Entries supplied:
----
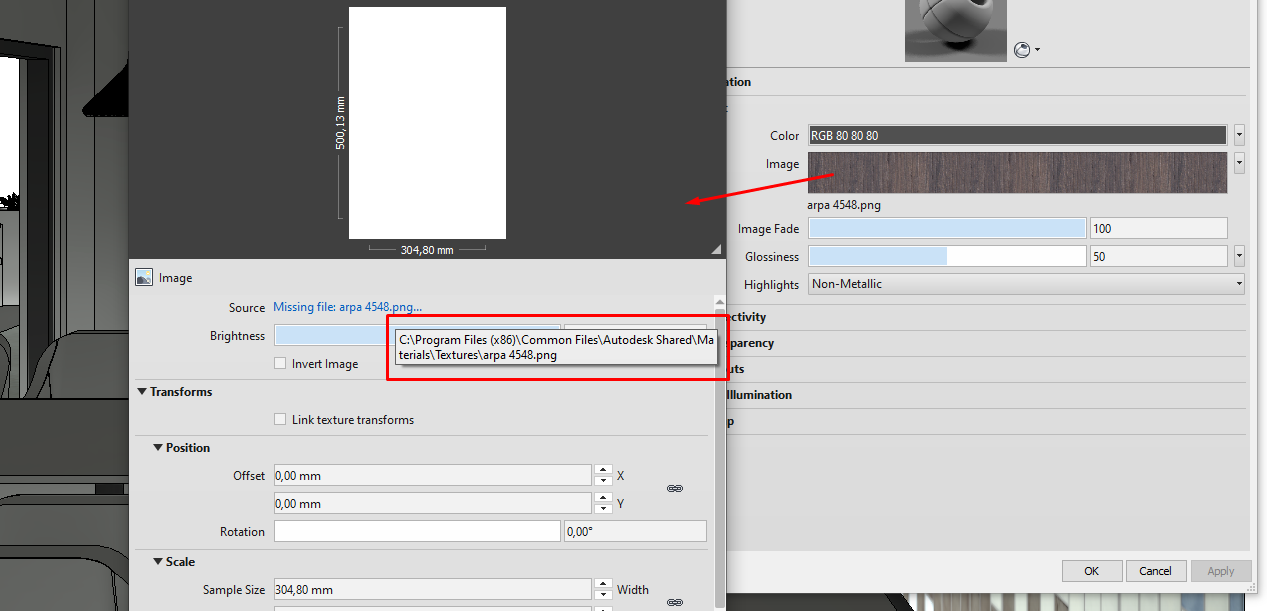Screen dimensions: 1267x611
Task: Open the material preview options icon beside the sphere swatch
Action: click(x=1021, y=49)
----
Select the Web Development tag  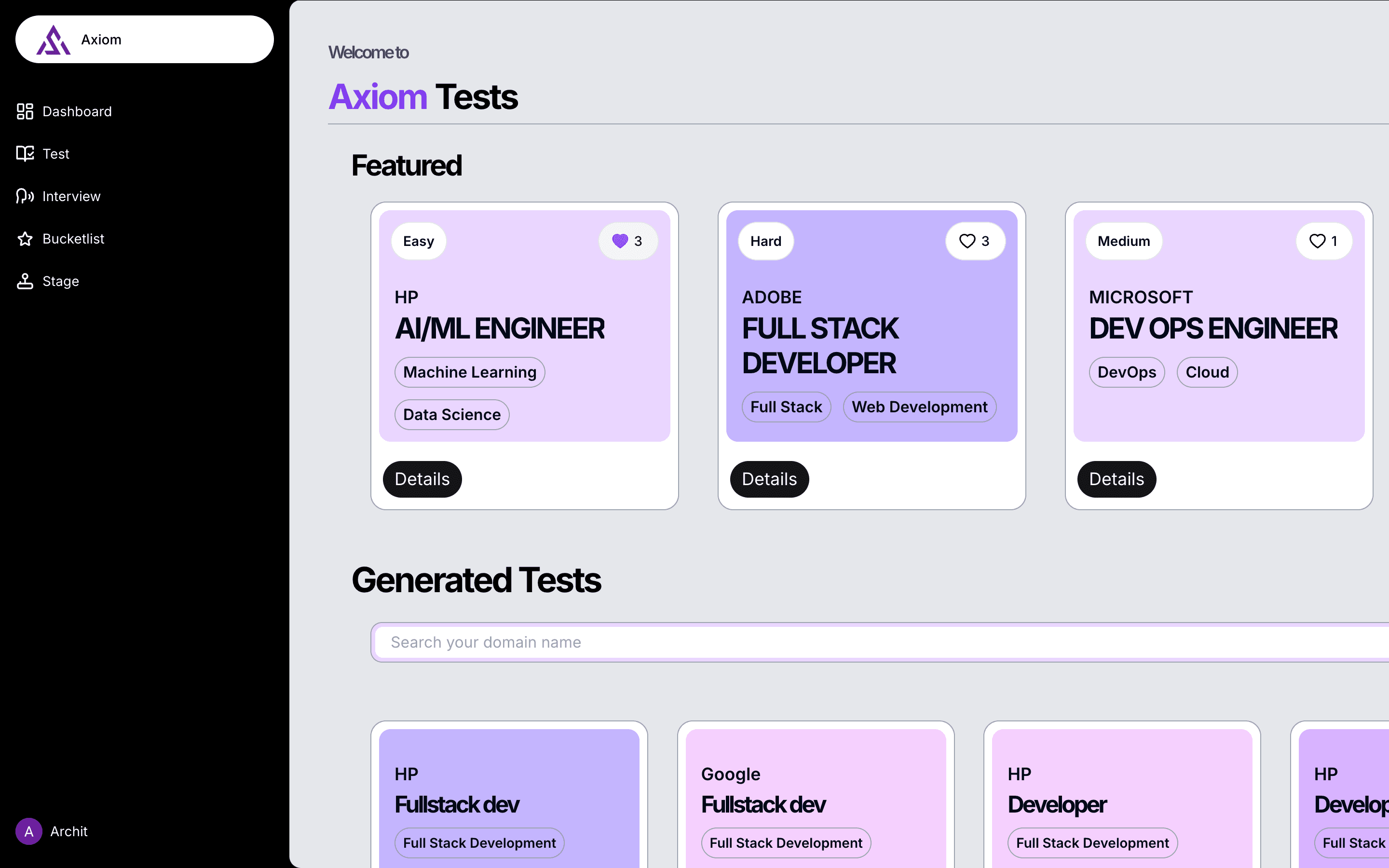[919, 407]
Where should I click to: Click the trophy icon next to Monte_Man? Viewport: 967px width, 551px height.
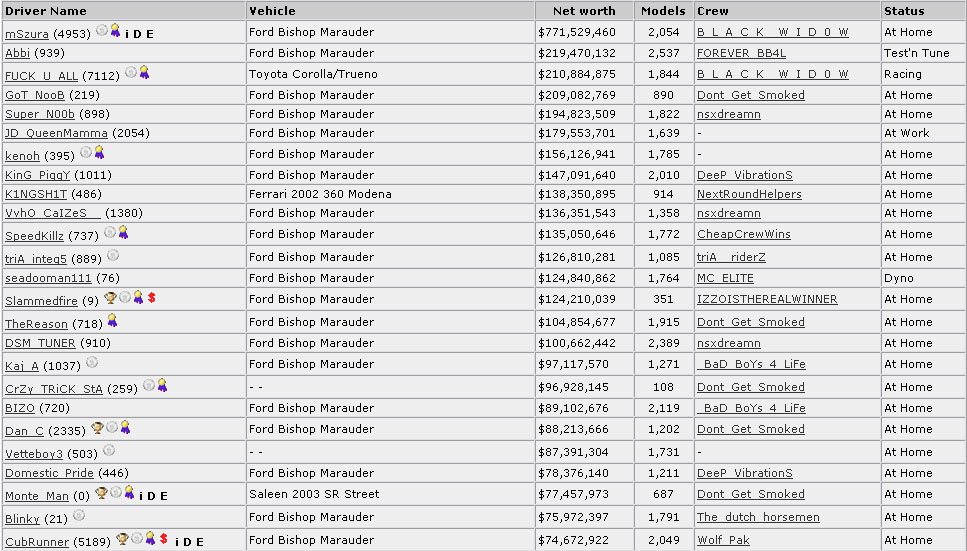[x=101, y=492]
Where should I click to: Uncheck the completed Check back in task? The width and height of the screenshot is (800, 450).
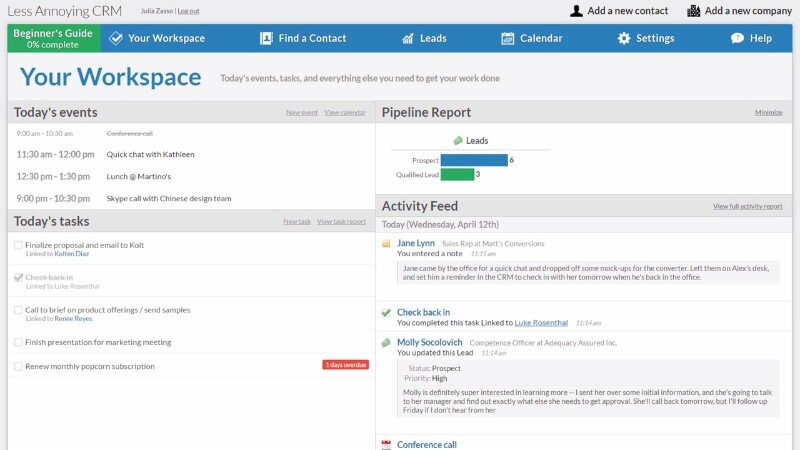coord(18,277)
----
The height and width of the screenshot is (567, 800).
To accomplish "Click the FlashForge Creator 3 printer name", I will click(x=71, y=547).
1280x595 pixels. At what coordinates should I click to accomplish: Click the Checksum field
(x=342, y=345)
----
Copy everything from the line containing "1280x595 pixels. At" down to the line containing "(x=342, y=345)", changing "Checksum" to "Serial Number" and leaving the rest of those lines as they are.

1280x595 pixels. At what coordinates should I click to accomplish: Click the Serial Number field
(x=342, y=345)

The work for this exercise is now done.